* **BRIEF**
Copy the complete listing exactly as shown.

* **SOURCE INFORMATION**
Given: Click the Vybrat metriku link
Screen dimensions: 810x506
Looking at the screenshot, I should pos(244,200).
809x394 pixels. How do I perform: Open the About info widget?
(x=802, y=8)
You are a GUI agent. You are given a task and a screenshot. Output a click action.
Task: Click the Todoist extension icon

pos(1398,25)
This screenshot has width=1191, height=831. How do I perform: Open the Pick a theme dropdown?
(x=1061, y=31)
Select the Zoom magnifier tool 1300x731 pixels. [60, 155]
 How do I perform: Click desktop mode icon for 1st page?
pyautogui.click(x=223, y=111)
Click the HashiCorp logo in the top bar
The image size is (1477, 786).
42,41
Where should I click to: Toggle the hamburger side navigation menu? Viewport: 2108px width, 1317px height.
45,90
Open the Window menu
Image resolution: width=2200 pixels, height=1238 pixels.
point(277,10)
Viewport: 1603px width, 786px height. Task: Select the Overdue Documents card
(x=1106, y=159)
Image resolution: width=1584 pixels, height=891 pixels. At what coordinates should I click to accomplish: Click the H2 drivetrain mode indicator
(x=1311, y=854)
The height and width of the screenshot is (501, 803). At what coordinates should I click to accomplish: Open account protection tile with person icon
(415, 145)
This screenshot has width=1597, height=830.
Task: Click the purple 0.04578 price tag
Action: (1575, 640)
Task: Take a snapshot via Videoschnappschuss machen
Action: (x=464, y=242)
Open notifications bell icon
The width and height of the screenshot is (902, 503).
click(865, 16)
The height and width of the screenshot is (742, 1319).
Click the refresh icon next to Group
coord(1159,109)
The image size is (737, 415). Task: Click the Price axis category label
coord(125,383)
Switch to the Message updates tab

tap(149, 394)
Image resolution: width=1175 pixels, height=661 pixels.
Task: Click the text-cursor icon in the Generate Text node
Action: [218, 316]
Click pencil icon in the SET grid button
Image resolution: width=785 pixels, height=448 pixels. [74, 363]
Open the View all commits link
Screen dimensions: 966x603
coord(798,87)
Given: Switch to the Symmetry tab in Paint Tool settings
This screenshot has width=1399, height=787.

* **FINISHED EXERCISE**
Given: Click the Vybrat metriku link
Screen dimensions: 810x506
Looking at the screenshot, I should pos(244,200).
809x394 pixels. How do I perform: Open the About info widget?
(x=802, y=8)
You are a GUI agent. You are given a task and a screenshot. Output a click action.
Task: Click the Todoist extension icon

pos(1398,25)
This screenshot has width=1191, height=831. How do I perform: Open the Pick a theme dropdown?
(x=1061, y=31)
Select the Zoom magnifier tool 1300x731 pixels. [60, 155]
 How do I perform: Click desktop mode icon for 1st page?
pyautogui.click(x=223, y=111)
Click the HashiCorp logo in the top bar
The image size is (1477, 786).
42,41
Where should I click to: Toggle the hamburger side navigation menu? Viewport: 2108px width, 1317px height.
45,90
Open the Window menu
Image resolution: width=2200 pixels, height=1238 pixels.
point(277,10)
Viewport: 1603px width, 786px height. Task: Select the Overdue Documents card
(x=1106, y=159)
Image resolution: width=1584 pixels, height=891 pixels. At what coordinates should I click to accomplish: Click the H2 drivetrain mode indicator
(x=1311, y=854)
The height and width of the screenshot is (501, 803). At what coordinates should I click to accomplish: Open account protection tile with person icon
(415, 145)
This screenshot has width=1597, height=830.
Task: Click the purple 0.04578 price tag
Action: (1575, 640)
Task: Take a snapshot via Videoschnappschuss machen
Action: (x=464, y=242)
Open notifications bell icon
The width and height of the screenshot is (902, 503).
click(865, 16)
The height and width of the screenshot is (742, 1319).
Click the refresh icon next to Group
coord(1159,109)
The image size is (737, 415). Task: Click the Price axis category label
coord(125,383)
Switch to the Message updates tab

tap(149, 394)
Image resolution: width=1175 pixels, height=661 pixels.
Task: Click the text-cursor icon in the Generate Text node
Action: [218, 316]
Click pencil icon in the SET grid button
Image resolution: width=785 pixels, height=448 pixels. [74, 363]
Open the View all commits link
Screen dimensions: 966x603
coord(798,87)
Given: Switch to the Symmetry tab in Paint Tool settings
This screenshot has width=1399, height=787.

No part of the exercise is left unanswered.